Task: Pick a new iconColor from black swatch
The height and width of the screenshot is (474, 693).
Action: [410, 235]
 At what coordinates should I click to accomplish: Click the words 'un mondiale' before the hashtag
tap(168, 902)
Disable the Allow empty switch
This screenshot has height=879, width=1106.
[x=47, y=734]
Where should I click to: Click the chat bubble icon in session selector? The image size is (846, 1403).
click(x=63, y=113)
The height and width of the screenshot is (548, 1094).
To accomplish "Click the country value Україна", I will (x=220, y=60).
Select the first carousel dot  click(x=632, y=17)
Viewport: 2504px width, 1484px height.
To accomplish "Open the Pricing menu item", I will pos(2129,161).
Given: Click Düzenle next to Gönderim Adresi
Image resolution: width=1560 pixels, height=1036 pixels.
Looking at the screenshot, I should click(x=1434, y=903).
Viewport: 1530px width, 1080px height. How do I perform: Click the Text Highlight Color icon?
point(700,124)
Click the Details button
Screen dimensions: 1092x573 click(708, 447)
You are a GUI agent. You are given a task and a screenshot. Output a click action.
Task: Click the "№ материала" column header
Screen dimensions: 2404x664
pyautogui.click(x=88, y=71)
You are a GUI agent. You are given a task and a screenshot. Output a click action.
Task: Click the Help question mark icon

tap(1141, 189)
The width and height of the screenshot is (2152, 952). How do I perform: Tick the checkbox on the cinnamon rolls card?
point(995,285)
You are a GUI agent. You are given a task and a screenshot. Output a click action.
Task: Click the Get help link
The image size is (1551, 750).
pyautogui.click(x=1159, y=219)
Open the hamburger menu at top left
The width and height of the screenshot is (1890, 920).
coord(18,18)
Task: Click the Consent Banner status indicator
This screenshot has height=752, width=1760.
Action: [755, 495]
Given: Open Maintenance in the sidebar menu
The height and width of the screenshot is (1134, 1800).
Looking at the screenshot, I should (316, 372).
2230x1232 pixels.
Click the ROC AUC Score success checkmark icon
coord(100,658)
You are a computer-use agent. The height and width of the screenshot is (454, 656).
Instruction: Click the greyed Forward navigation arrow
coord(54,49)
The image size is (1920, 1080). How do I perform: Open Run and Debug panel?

-------

→ **Prompt**: Reproduce every one of the rows above verbatim, preserving each line as it appears.

→ **Reply**:
Task: Pick a new iconColor from black swatch
The height and width of the screenshot is (474, 693).
Action: [410, 235]
 At what coordinates should I click to accomplish: Click the words 'un mondiale' before the hashtag
tap(168, 902)
Disable the Allow empty switch
This screenshot has height=879, width=1106.
[x=47, y=734]
Where should I click to: Click the chat bubble icon in session selector? The image size is (846, 1403).
click(x=63, y=113)
The height and width of the screenshot is (548, 1094).
To accomplish "Click the country value Україна", I will (x=220, y=60).
Select the first carousel dot  click(x=632, y=17)
Viewport: 2504px width, 1484px height.
To accomplish "Open the Pricing menu item", I will pos(2129,161).
Given: Click Düzenle next to Gönderim Adresi
Image resolution: width=1560 pixels, height=1036 pixels.
Looking at the screenshot, I should click(x=1434, y=903).
Viewport: 1530px width, 1080px height. How do I perform: Click the Text Highlight Color icon?
point(700,124)
Click the Details button
Screen dimensions: 1092x573 click(708, 447)
You are a GUI agent. You are given a task and a screenshot. Output a click action.
Task: Click the "№ материала" column header
Screen dimensions: 2404x664
pyautogui.click(x=88, y=71)
You are a GUI agent. You are given a task and a screenshot. Output a click action.
Task: Click the Help question mark icon

tap(1141, 189)
The width and height of the screenshot is (2152, 952). How do I perform: Tick the checkbox on the cinnamon rolls card?
point(995,285)
You are a GUI agent. You are given a task and a screenshot. Output a click action.
Task: Click the Get help link
The image size is (1551, 750).
pyautogui.click(x=1159, y=219)
Open the hamburger menu at top left
The width and height of the screenshot is (1890, 920).
coord(18,18)
Task: Click the Consent Banner status indicator
This screenshot has height=752, width=1760.
Action: [755, 495]
Given: Open Maintenance in the sidebar menu
The height and width of the screenshot is (1134, 1800).
Looking at the screenshot, I should (316, 372).
2230x1232 pixels.
Click the ROC AUC Score success checkmark icon
coord(100,658)
You are a computer-use agent. The height and width of the screenshot is (454, 656).
Instruction: Click the greyed Forward navigation arrow
coord(54,49)
The image size is (1920, 1080). How do I perform: Open Run and Debug panel?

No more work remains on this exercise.